If the EU27+UK would source 100% verified sustainable tropical timber products, it would positively impact over 18 mill ha semi and natural tropical forests and reduce CO2 emissions by at least 100 million metric tons. These are the main findings of our latest market data report developed with the Global Timber Forum and IDH, the Sustainable Trade Initiative, breaking new ground regarding secondary timber products ‘Understanding sustainable secondary tropical wood products through data’
With COVID-19 crippling economies and trade across the globe it has never been more important to halt illegal deforestation and fuel the growth of verified sustainable tropical timber. This is a fragile time for the world’s ecosystems, and ensuring that they can continue to thrive, support local communities, and provide sustainable economic benefits is paramount. We release ‘Understanding sustainable secondary tropical wood products through data’ in the hopes of guiding all actors in the tropical wood value chain towards more sustainable production and trade.

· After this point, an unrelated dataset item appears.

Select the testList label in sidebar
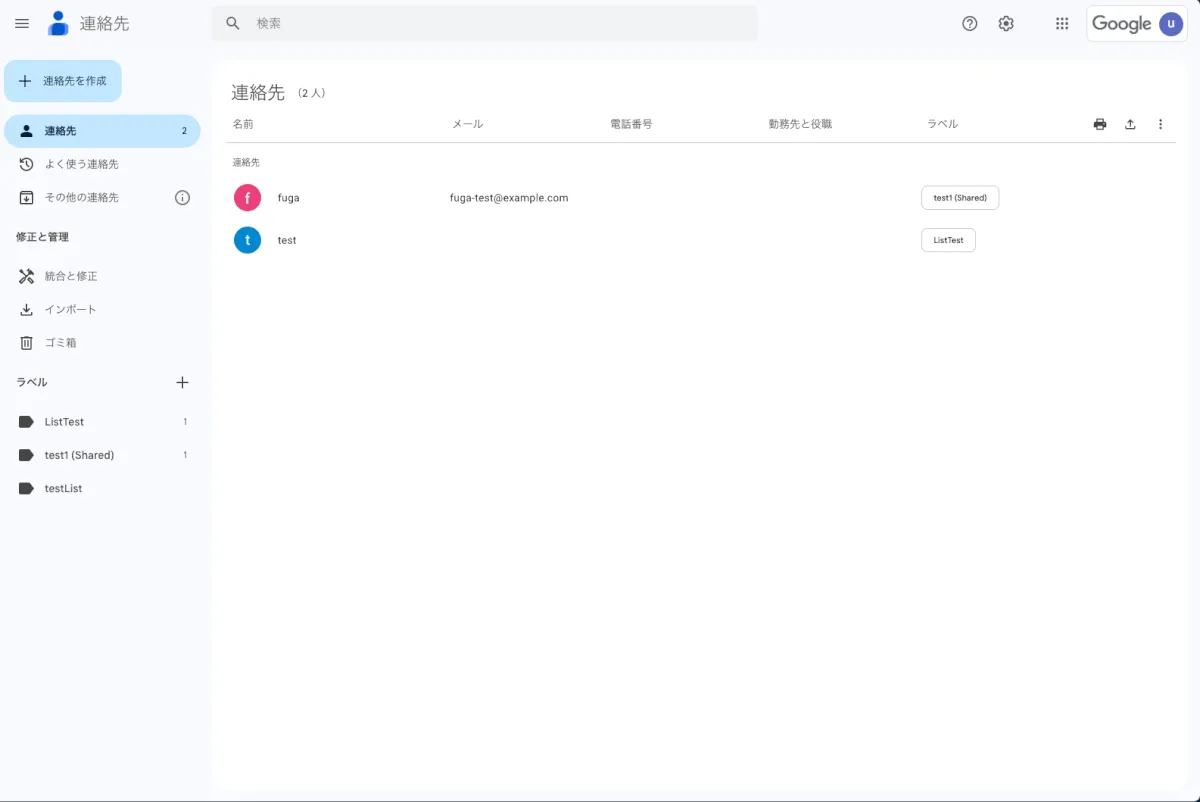 63,489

The report explores Europe’s impact on tropical forests as a result of secondary tropical wood imports (doors, moldings, other joinery, and windows). It builds on our 2019 report that analyzed the primary tropical wood sector, and reveals the way that these two aspects of the tropical timber trade impact tropical forests. Volumes of the selected secondary tropical wood product imports (187,500 tonnes in 2019) are significantly less than primary tropical wood (2,300,000 tonnes in 2018), but the impacts are still meaningful.

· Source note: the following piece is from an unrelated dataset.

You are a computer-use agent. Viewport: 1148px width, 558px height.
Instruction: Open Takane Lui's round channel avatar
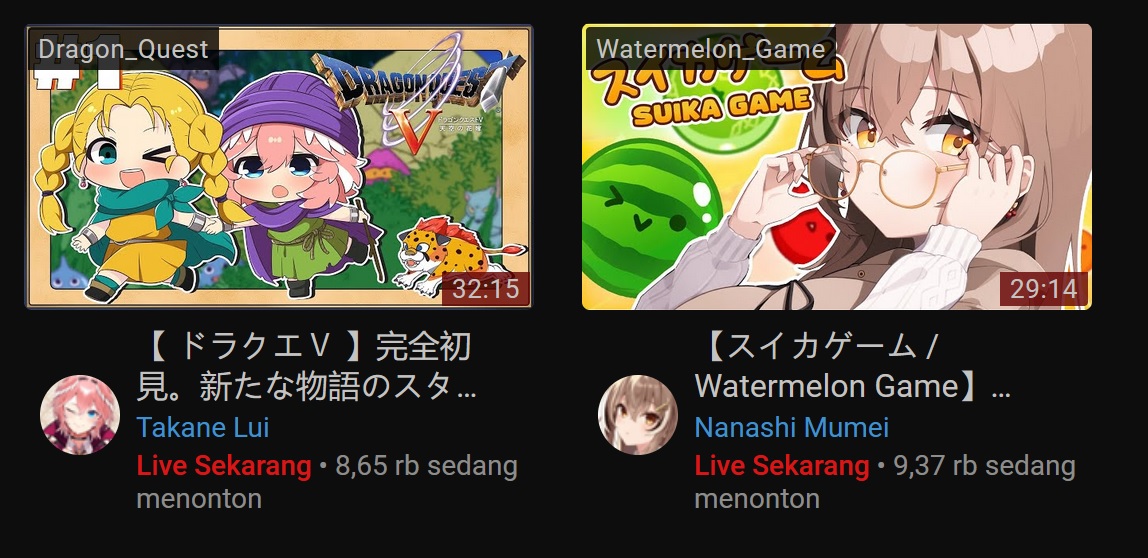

The results show that secondary timber largely mirrors primary timber – in 2019, 33% of Europe’s direct imports of the analyzed secondary tropical wood products from ITTO producer countries were exposed to certification (compared to 28.5% of primary timber in 2018). This level of exposure to certification positively impacts at least 763,000–925,000 hectares of tropical forests.
Ramping up demand for SFM-certified products to 100% of imports would impact an additional 1,160,000–1,322,000 hectares of semi- and natural tropical forests. Combined with primary timber, shifting Europe’s demand to certified sustainable products could impact 18 million hectares.
The new data shows that the current demand of Europe for certified tropical timber primary and secondary products reduces CO2 emissions per year by between 18.9 and 29.2 million metric tons. An EU27 and UK market using only sustainable tropical timber products might reduce emissions by at least 100 million metric tons. These figures illustrate the necessity of a new way forward, and demand action by all actors in this sector to grow demand for tropical timber, explore novel applications, and support producing countries in shifting production practices.